What the task asks –
The lines to retype run from the one containing "Turn on HDMI 2 with its Enable button" through the end of the listing below. Reproduce them exactly, leaving out pictures.

******

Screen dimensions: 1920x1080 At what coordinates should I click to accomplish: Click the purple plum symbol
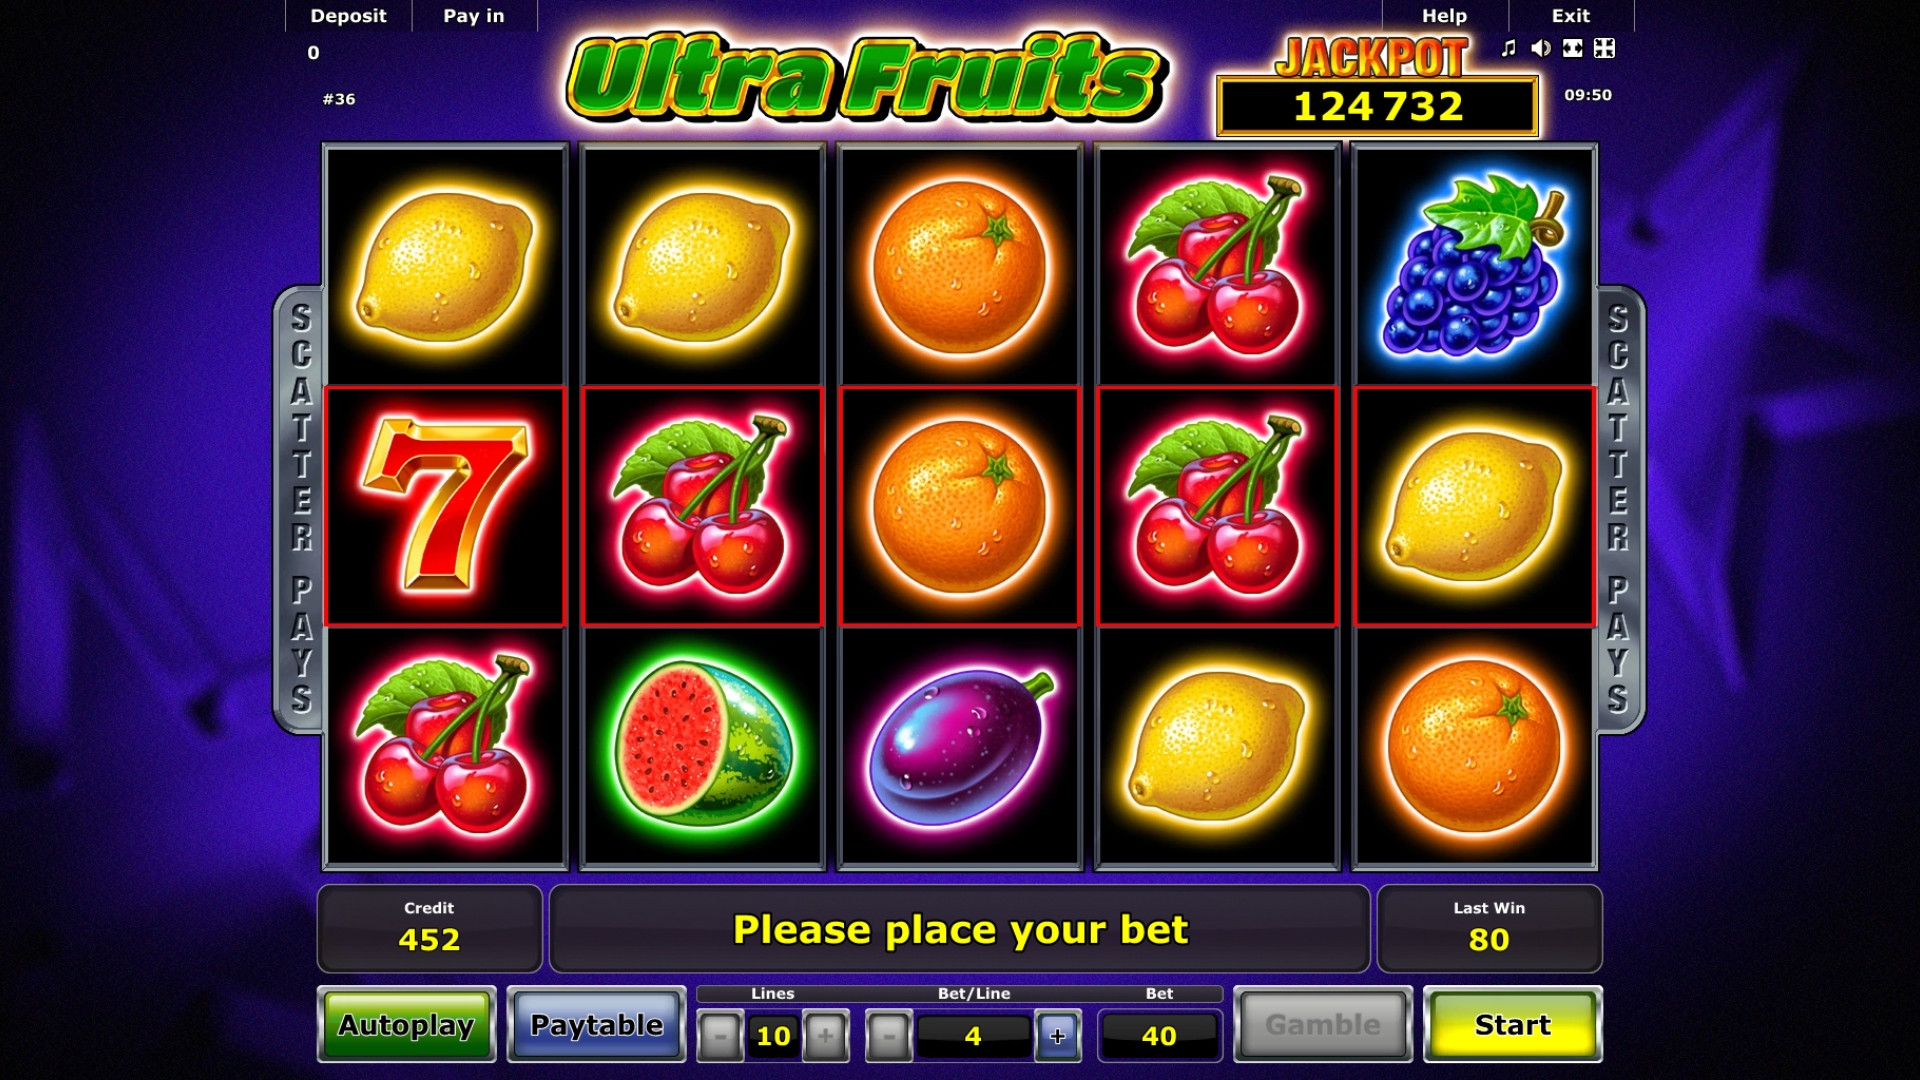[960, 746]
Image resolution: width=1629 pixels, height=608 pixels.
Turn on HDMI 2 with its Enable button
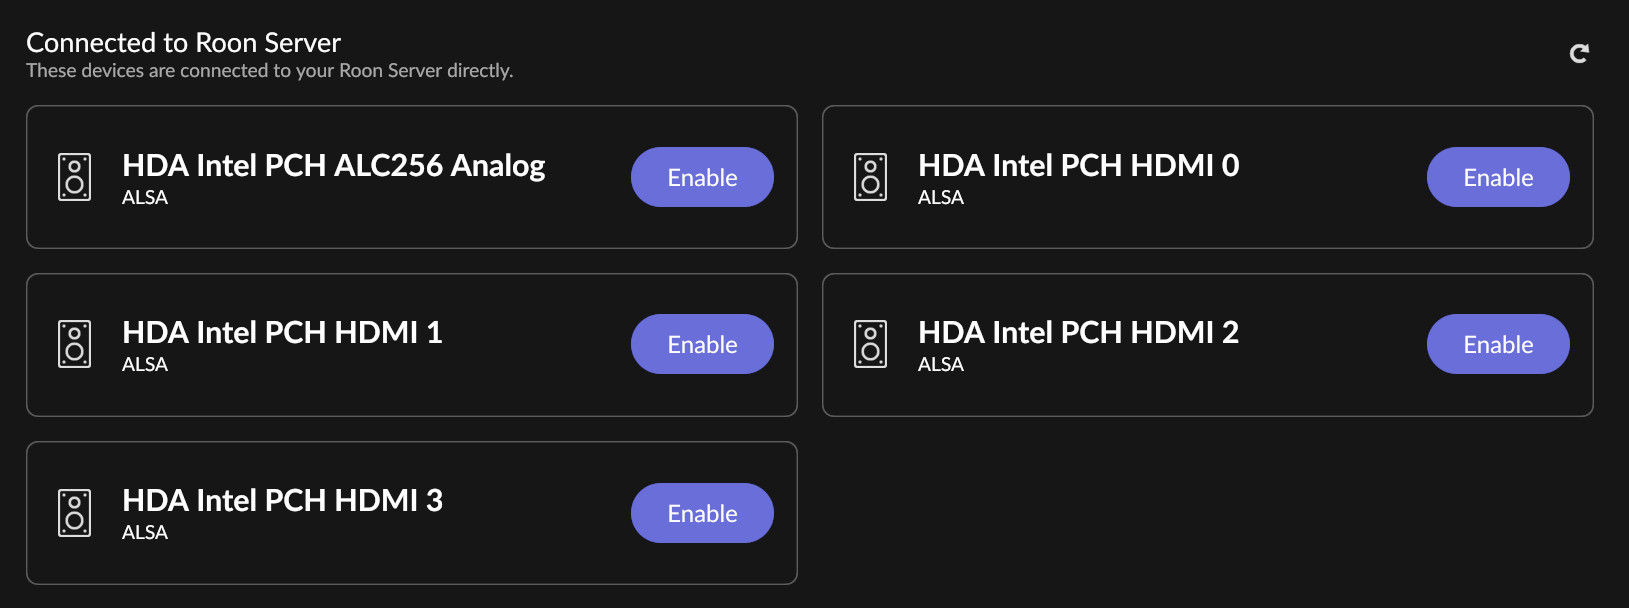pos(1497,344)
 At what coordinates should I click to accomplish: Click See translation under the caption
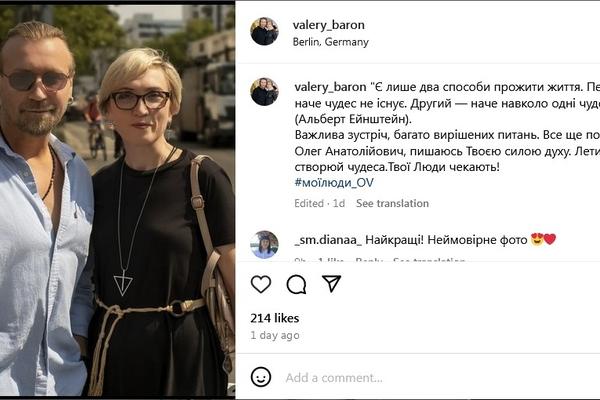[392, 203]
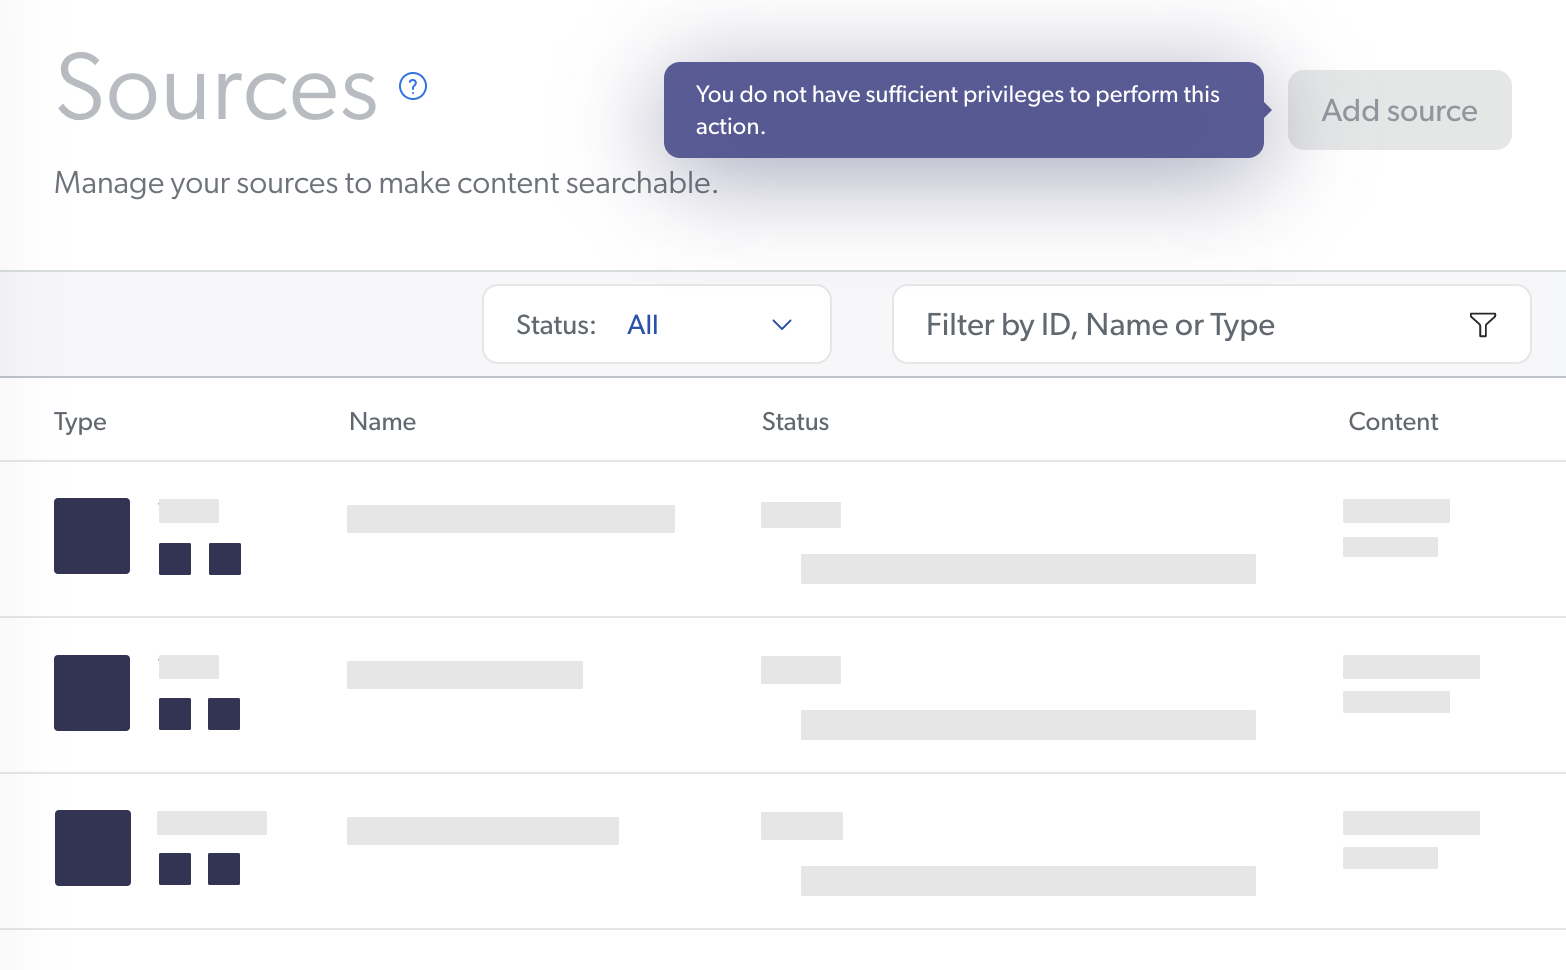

******

Written solution –
Turn on HDMI 2 with its Enable button
pos(1497,344)
 At what coordinates should I click to accomplish: Click See translation under the caption
[392, 203]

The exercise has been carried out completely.